From the falls we made our way down to the refreshment area.

You can still go to the top of the building and look over the grounds. With the forest all around me for a brief second I did feel like I had travelled to a different world. I come from Western Australia. We are the driest state in the second driest country in the world so the lush greenery is something different for me.

The refreshment rooms were built it 1933 and were still in use until 1946 when they were damaged by flood. Then Cyclone Winifred damaged them some more in 1986. Around the outside of the building Jose had built-changing rooms. Ladies to the right men to the left. They seemed very small to me, I couldn’t see me changing in an area so small.

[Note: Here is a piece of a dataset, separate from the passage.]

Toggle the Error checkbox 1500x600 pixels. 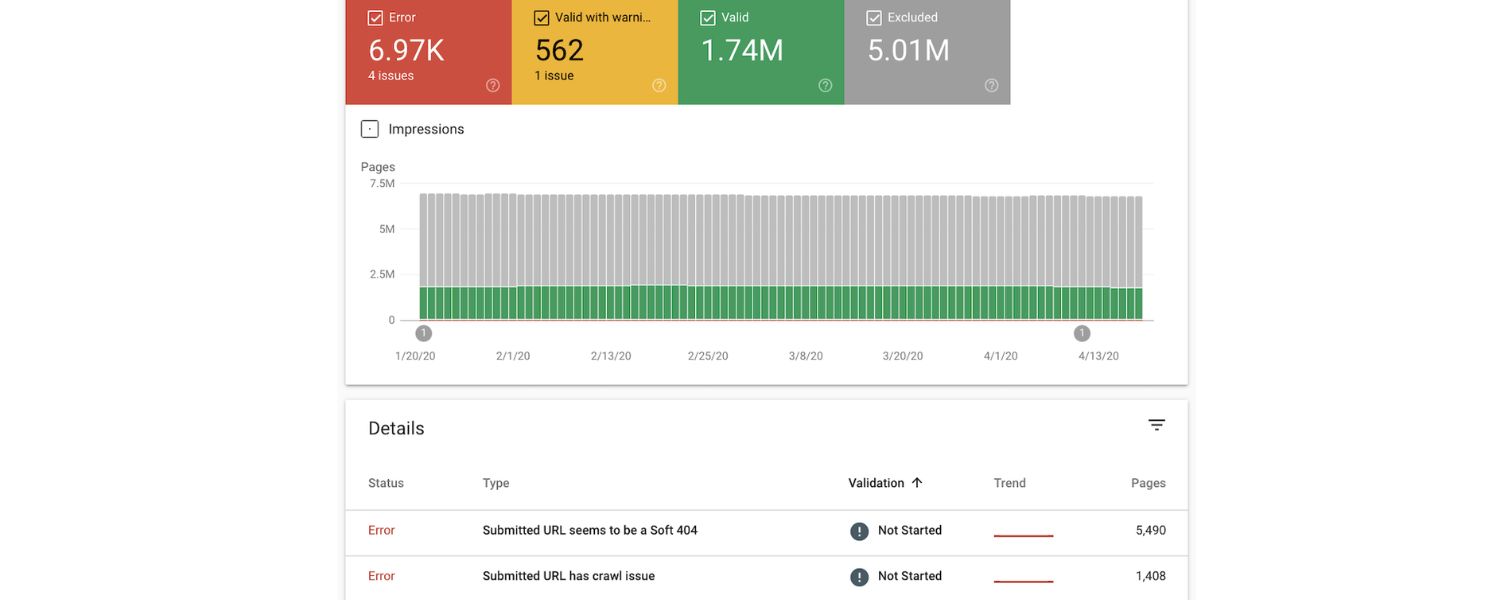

After everyone on our little tour had taken there photos of the refreshment building (which is a favourite for wedding photos,) we made our way though the forest down to Teresa Falls. Not only was building the power station a great achievement but Jose cut his way though a hill to reach the miniature falls he had named after his daughter Teresa. The idea was to save the ladies the walk to reach the waterfalls. He had intended to light the tunnel and to turn it into a museum and a bit of a love tunnel as well. Unfortunately it was never completed. Now the tunnel is the home to over 500 Bent Wing Micro Bats. They are good to have around, as their main food sources are mosquitos, which they can eat up to 500 in an hour. The tunnel is all locked up now for humans.

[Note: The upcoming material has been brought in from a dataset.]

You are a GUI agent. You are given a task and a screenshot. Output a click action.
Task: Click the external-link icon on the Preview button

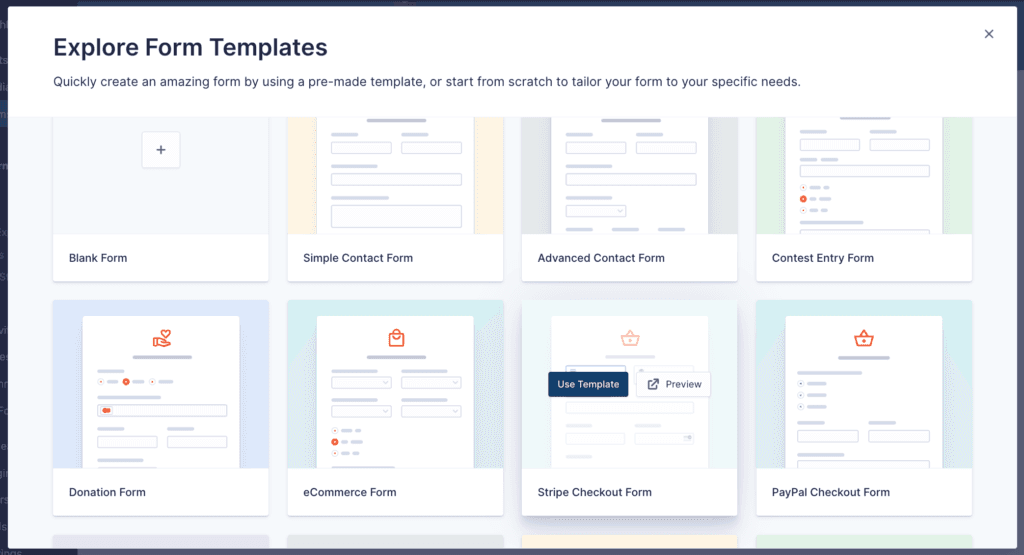click(653, 384)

This is where our tour guide left us so we could wander the grounds.

The group split up and we wandered down to the lake. We had been told there were were some perch and bream along with some tortoises and eels. We still had some fish food left over. It didn’t take long before the tortoises and the eel to came for lunch. The eel was massive. It sent a shiver up my spine just looking at it slivering through the branches in the water.

After we had feed the eel and tortoises we made our way back through the park to the suspension bridge. It was built in 1988 as a bicentennial project. It gave a lovely view of the picnic area. We took a walk across and down along the river.

When we were coming back there were several Chinese looking tourists on the bridge in front of us. One of the men started to sway the bridge. Within seconds of the bridge starting to swing one of the women in their part dropped to her knees screaming. I don’t think she was impressed with him. (Neither was I but at least I didn’t scream.) It took the whole group to coax her up and to continue on to the end. They kept on looking back at us. We just waited and smiled. I think they would all make the man pay for his actions later. Yes I did have a laugh about it after I was off the bridge.

After the bridge we went back to the van to wait for our night time tour. The group was a little larger this time. When the clock ticked eight we were off. We retraced out steps down to the Mena falls then down to Teresa Falls and back up to the refreshment area. It was lovely to see the park lit at night. I should have brought my tripod with me. It is under the bed and is a bit of a hassle to get it out but after seeing the magic of the gardens at night I am kicking myself I didn’t make the effort. Amazing.

I loved the park and I am amazed to think all the work that went into the making of it, so much forward thinking. Jose was asked more than once why he built the park when he could have sat back and enjoyed his retirement. He would always answer, “It is because I wish to do something. I travel and see the world. Never do I see anything so beautiful as places you have in Queensland.” An inspiring man and an amazing park.